Chapter 15. Cardiovascular emergencies
Ischaemic heart disease is the most common cardiovascular problem in the UK. Approximately one in four men and one in five women die from the disease. Acute manifestations of ischaemic heart disease are dealt with together under the term Acute Coronary Syndrome (ACS). Myocardial infarction (where prolonged ischaemia is causing irreversible damage to the myocardium) should be identified because reperfusion can be achieved by thrombolysis or by primary angioplasty. The factors that contribute to the development of ischaemic heart disease include:
• Cigarette smoking
• High blood cholesterol levels
• Hypertension
• Diabetes
• Family history
• Obesity.
The association of two or more risk factors greatly increases the chance of developing ischaemic heart disease. Cardiovascular events may still occur in individuals without identifiable risk factors. Ischaemic heart disease occurs when the supply of oxygenated blood to the heart is insufficient for the demands of the myocardium.
Ischaemic cardiac pain
Angina pectoris
• The discomfort of angina is caused by reversible myocardial ischaemia and usually occurs during conditions of increased oxygen demand in the presence of a fixed supply, most typically during physical exertion or mental and emotional stress
• When the patient ceases the activity and rests, the discomfort passes off rapidly (within 2–3 minutes)
• Patients with angina often describe a feeling of tightness in the chest (‘like a tight band’) or liken the discomfort to a weight on the chest
• The pain is felt retrosternally (behind the sternum) and may radiate across the chest, spreading into the arms
• In some patients, the pain may also radiate into the throat or jaw.
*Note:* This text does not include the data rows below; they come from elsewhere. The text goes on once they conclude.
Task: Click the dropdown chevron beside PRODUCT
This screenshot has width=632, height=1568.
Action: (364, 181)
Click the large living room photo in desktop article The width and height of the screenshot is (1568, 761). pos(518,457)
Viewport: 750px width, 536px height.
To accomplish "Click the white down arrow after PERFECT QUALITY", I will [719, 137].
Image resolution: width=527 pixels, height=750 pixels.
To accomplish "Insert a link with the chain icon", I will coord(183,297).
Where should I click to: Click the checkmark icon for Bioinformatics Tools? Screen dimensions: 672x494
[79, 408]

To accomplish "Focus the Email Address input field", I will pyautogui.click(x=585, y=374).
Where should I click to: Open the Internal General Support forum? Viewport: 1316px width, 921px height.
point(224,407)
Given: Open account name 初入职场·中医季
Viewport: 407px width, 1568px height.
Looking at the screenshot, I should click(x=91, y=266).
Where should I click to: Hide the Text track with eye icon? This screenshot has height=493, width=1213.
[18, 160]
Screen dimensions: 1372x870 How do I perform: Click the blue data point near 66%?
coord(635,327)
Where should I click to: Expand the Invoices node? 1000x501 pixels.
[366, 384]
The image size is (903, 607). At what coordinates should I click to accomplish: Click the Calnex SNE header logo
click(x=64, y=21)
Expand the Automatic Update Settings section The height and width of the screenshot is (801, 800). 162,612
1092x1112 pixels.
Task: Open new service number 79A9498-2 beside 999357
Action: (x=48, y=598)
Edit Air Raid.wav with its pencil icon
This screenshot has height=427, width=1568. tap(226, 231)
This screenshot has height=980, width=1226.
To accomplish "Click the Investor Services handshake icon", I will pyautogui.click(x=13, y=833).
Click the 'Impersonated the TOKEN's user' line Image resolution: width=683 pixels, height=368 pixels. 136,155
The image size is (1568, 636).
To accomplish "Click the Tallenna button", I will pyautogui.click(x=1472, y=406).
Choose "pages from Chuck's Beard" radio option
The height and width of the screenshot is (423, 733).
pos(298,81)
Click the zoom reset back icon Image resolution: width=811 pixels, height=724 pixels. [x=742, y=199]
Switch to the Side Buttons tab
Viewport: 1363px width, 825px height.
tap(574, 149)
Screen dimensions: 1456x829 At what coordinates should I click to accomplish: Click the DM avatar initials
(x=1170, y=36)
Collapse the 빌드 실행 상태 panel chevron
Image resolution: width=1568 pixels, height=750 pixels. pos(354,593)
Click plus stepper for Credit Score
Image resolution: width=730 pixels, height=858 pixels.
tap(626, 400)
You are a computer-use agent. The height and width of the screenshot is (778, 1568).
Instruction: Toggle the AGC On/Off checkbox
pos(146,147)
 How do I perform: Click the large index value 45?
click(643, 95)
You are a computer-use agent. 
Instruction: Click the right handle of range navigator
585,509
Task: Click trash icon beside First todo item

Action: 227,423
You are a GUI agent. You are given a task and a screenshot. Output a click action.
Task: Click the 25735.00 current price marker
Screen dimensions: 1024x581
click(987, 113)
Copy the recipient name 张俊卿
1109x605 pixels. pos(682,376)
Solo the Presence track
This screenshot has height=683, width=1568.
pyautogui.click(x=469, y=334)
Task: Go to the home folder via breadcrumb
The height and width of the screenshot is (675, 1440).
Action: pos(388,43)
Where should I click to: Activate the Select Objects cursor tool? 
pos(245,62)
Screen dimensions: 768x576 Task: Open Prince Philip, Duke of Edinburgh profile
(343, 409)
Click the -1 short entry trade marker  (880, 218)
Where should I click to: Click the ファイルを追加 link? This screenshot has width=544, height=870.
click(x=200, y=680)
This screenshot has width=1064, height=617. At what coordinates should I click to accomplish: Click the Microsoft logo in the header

Acute coronary syndrome (unstable angina)
• The term unstable angina is used to describe a rapidly progressive, deteriorating pattern of angina often occurring in patients whose angina has been previously stable
• The patient’s exercise tolerance is reduced and ischaemic pain occurs more frequently
• The consumption of glyceryl trinitrate is often increased
• Ischaemic pain occurring at rest or on only minor exertion is a particularly worrying feature
• Unstable angina is a medical emergency and most patients are admitted to hospital for investigation and treatment, as there is a high instance of subsequent myocardial infarction.
Myocardial infarction
• The pain of myocardial infarction is similar in nature, site and distribution to that of angina, although it usually persists longer and is associated with more profound extra effects, such as profuse perspiration, dizziness and nausea and vomiting
• The intensity of the pain is not a reliable indicator of the immediate risk to the patient
• Only about half those with acute myocardial infarction will have a history of previous heart disease
• In elderly people and diabetics, pain may be absent (the ‘silent’ MI).
Myocardial infarction
The effects of an MI depend on the extent and location of the muscle loss, as well as on the pre-existing state of the myocardium.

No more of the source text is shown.